VIЕвфросинья прибыла в Петербург 15 апреля 1718 года и вызвала всеобщее любопытство, сейчас же перешедшее в изумление. Все удивлялись, что в ней нашел царевич. Ее заключили в крепость, несколько раз подвергали допросу, и вдруг разнеслось известие, что царевич арестован. До сих пор он находился на свободе, жил в доме по соседству с дворцом, получая содержание в сорок тысяч рублей.
Обнаружили ли какие-нибудь новые факты показания этой девушки? Нет, насколько известно. Будучи в Эренберге, царевич писал своим друзьям в Россию: в Сенат, епископам, чтобы напомнить о себе, также императору с просьбой о покровительстве. Он говорил о возмущении в русской армии, расположенной в Мекленбурге, о смутах в окрестностях Москвы и радовался подтверждению этих известий газетными сообщениями. В Неаполе царевич продолжал свою переписку и «непристойные речи говаривал: „Я старых всех переведу и изберу себе новых по своей воле; когда буду государем, буду жить зиму в Москве, а лето в Ярославле, Петербург оставлю простым городом. Корабли держать не буду, войско стану держать только для обороны“. Услыхав о болезни маленького Петра Петровича, Алексей сказал своей возлюбленной: „Вот видишь, что Бог делает; батюшка делает свое, а Бог свое“. Наконец, видя себя покинутым императором, он намеревался отдаться под покровительство папы. Все это повторения. И Петр сам сначала был настолько в том уверен, что арест цесаревича состоялся только спустя два месяца. В течение этого времени цесаревича, конечно, допрашивали о подробностях, сообщенных его любовницей, может быть, даже прибегали к средствам понуждения, столь привычным его отцу.
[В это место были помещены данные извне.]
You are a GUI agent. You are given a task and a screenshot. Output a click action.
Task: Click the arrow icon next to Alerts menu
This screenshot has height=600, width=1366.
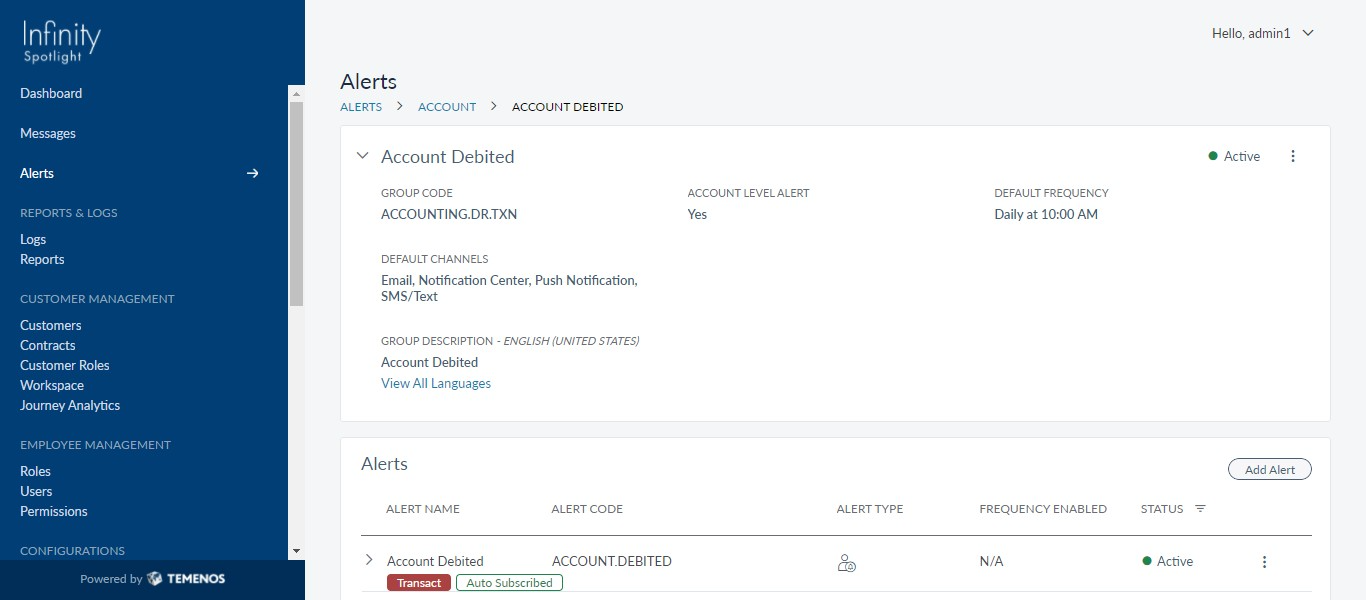tap(253, 173)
В мае Алексей сопровождал царя в Петергоф, и, без сомнения, то была не увеселительная прогулка. Впоследствии крестьянин графа Мусина-Пушкина был осужден на каторгу за то, что рассказывал, как царевича, сопровождавшего государя в загородной поездке, отвели в отдаленный сарай и оттуда раздавались крики и стоны. Но до 14 июня Алексей оставался на свободе.
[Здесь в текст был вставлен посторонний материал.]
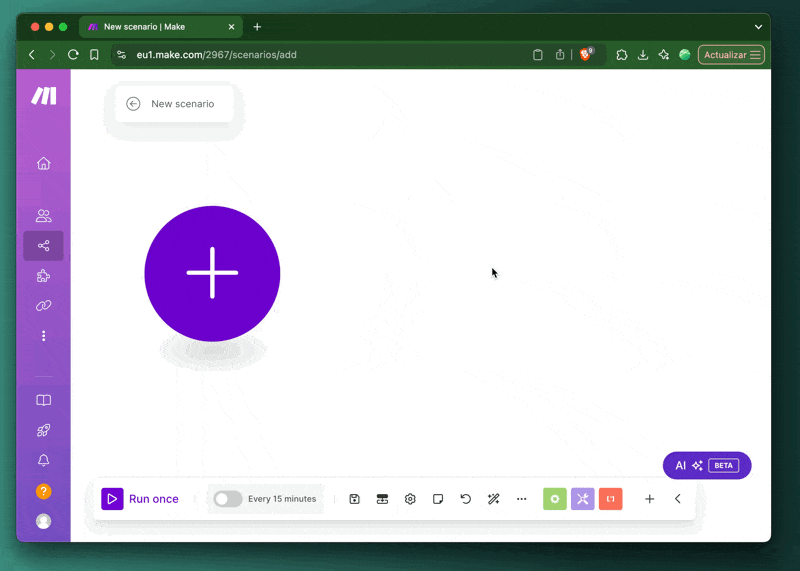Open the AI Beta assistant button
This screenshot has width=800, height=571.
pyautogui.click(x=706, y=465)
Накануне этого дня Петр снова созвал собрание представителей духовенства и гражданских чинов и вручил им записку, в которой, взывая к их правосудию, просил их решить между ним и сыном, который, утаив долю правды, нарушил договор милосердия, ему оказанного. Очевидно, государь наконец нашел в показаниях Евфросиньи предлог к возобновлению процесса, конченного в Москве. Но для чего искал он этого предлога? Может быть, он убедился в опасности, созданной новым положением бывшего наследника. Это положение вначале он считал неприемлемым. Но, может быть, просто он поддался ужасному влечению притягательности смертоносного судопроизводства, снова им приведенного в движение. Нам кажется, что скорее он захвачен был сцеплением зубчатых колес. Его инстинкты инквизитора, деспота, неумолимого судьи раздражены были до крайних пределов. Он пылал неукротимым гневом.